Some meals carry with them more than just flavor—they evoke memories, places, and emotions. This Slow Cooker Pineapple Pork is one of those dishes. It blends the natural sweetness of pineapple with tender, savory pork, creating a meal that feels like a tropical escape even on the most ordinary of evenings. Whether you’re cooking for your family, prepping for a special gathering, or simply treating yourself to a flavorful dinner, this recipe brings sunshine to your plate.
What makes this dish special isn’t just its flavor—it’s the way the slow cooker does all the heavy lifting. After a quick sear on the pork for added depth, everything goes into the pot. The combination of pineapple, honey, soy sauce, and garlic slowly melds into a rich, glossy glaze that perfectly complements the juicy pork. Serve it over rice, shred it for sandwiches, or pair it with steamed veggies for a complete meal. No matter how you plate it, this pineapple pork brings warmth, sweetness, and just a hint of spice. It’s the kind of dish you’ll want to return to all year long—not just during vacation season.

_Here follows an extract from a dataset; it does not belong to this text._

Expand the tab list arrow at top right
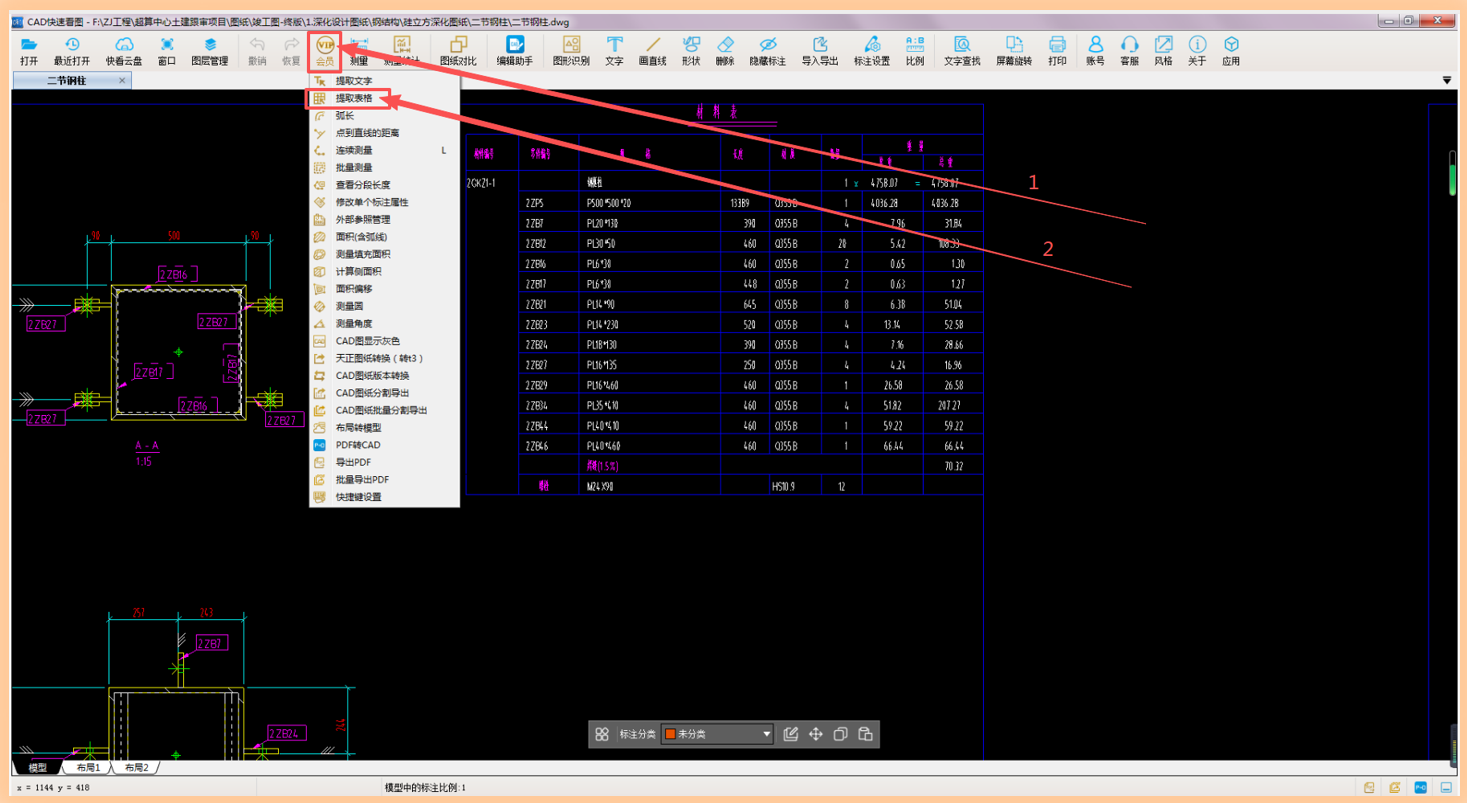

Slow Cooker Pineapple Pork
Servings: 6
Ingredients:
- 2–3 lb pork loin roast
- 1 onion, sliced
- 2 tbsp extra virgin olive oil
- ½ cup dark brown sugar
- ¾ cup apple cider vinegar
- ½ cup honey
- ¼ cup soy sauce
- 2 tsp salt
- 3 garlic cloves, minced
- 2 cups diced fresh pineapple
- Optional: 1 tsp crushed red pepper flakes
Instructions:
- In a skillet over medium heat, brown the pork loin roast on all sides in olive oil to lock in juices.
- Transfer the pork to your slow cooker. Arrange sliced onions around the roast.
- In a bowl, mix together apple cider vinegar, soy sauce, honey, brown sugar, garlic, salt, and red pepper flakes if using.
- Pour the mixture over the pork and onions in the slow cooker.
- Add pineapple chunks around the roast for an even distribution of flavor.
- Cover and cook on low for 6–8 hours or on high for 4–5 hours, until pork is tender.
- Optional: Make a cornstarch slurry and stir it in during the last 30 minutes to thicken the sauce.
Serve whole or shredded, with rice, bread, or vegetables.
Nutrition and Dietary Notes:
This dish is rich in protein and packed with natural fruit sweetness from the pineapple. It’s a great choice for those seeking a balance between sweet and savory without resorting to overly processed ingredients. If you’re watching sugar or sodium levels, consider using a low-sodium soy sauce and adjusting the honey or brown sugar. Naturally dairy-free, this recipe can also be made gluten-free with tamari or gluten-free soy sauce. A hearty yet wholesome option for most diets.